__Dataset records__
★ ★ ★

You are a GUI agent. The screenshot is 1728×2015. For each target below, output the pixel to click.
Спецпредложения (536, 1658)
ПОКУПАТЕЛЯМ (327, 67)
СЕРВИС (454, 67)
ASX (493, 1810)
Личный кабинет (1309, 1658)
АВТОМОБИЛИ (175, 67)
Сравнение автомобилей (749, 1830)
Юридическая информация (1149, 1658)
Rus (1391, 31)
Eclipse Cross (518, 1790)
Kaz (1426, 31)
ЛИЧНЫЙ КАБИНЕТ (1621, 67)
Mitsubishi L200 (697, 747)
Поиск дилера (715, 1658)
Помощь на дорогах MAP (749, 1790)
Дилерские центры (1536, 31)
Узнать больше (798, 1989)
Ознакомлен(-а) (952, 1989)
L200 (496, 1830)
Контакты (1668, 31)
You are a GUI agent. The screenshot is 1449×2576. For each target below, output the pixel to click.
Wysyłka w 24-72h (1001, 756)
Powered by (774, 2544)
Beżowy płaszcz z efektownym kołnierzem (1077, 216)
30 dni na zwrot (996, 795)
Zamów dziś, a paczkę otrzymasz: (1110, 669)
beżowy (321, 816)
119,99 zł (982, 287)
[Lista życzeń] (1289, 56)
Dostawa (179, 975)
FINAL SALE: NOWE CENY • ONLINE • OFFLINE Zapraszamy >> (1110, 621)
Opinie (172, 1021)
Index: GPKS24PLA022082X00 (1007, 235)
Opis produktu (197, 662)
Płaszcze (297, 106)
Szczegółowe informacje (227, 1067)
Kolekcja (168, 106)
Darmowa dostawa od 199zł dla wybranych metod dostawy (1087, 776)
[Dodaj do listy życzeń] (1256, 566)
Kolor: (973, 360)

★ ★ ★

__Problem to work on__
Reproduce nothing but the lines from the line containing "Index: GPKS24PLA022082X00 (1007, 235)" to the last line of the data, each exactly as written.

__Your solution__
Index: GPKS24PLA022082X00 (1007, 235)
Opis produktu (197, 662)
Płaszcze (297, 106)
Szczegółowe informacje (227, 1067)
Kolekcja (168, 106)
Darmowa dostawa od 199zł dla wybranych metod dostawy (1087, 776)
[Dodaj do listy życzeń] (1256, 566)
Kolor: (973, 360)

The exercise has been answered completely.